**Requirement:** Copy out, unchanged and with nothing else, the stretch of the listing from its first line through the line that contains "point(105,43)", including both of those lines.

----- Input material -----

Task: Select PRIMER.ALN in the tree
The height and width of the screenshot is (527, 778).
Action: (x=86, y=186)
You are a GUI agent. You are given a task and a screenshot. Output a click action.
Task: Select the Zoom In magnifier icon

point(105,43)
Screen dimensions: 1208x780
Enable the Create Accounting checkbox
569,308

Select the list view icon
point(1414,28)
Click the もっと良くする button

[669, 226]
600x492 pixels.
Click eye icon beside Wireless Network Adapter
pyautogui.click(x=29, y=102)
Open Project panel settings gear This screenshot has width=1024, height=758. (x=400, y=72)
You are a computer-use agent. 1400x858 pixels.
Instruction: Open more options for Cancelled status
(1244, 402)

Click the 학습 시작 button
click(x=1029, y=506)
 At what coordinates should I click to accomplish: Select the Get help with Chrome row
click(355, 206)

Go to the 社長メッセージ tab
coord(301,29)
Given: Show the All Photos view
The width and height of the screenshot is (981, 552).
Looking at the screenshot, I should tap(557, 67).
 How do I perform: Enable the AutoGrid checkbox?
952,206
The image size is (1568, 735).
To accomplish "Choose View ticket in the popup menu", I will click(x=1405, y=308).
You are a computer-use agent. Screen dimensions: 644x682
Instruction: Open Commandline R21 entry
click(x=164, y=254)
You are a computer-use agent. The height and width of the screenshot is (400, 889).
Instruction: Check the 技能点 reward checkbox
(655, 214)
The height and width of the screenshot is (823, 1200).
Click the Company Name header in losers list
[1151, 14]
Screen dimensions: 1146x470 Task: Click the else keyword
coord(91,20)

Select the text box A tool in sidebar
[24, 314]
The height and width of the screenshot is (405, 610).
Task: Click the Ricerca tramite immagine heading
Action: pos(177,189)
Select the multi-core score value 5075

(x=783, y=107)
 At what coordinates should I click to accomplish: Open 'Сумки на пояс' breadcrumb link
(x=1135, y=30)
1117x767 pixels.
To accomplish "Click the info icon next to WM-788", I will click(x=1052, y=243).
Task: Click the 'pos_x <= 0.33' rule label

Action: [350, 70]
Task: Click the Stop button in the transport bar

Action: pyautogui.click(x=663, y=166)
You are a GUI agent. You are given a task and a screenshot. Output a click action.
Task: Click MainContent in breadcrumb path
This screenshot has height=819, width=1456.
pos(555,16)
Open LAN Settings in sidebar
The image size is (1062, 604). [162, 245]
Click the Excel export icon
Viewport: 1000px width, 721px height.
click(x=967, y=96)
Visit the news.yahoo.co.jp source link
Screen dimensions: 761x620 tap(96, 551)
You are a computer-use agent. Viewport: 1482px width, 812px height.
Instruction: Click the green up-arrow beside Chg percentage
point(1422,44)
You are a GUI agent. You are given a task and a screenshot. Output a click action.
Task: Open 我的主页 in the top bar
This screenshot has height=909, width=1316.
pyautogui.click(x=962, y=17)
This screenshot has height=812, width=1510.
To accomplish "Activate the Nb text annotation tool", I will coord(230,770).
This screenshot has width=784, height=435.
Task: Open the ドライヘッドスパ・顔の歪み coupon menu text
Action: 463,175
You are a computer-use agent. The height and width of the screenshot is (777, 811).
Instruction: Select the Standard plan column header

-----

**Answer:**
Task: Select PRIMER.ALN in the tree
The height and width of the screenshot is (527, 778).
Action: (x=86, y=186)
You are a GUI agent. You are given a task and a screenshot. Output a click action.
Task: Select the Zoom In magnifier icon

point(105,43)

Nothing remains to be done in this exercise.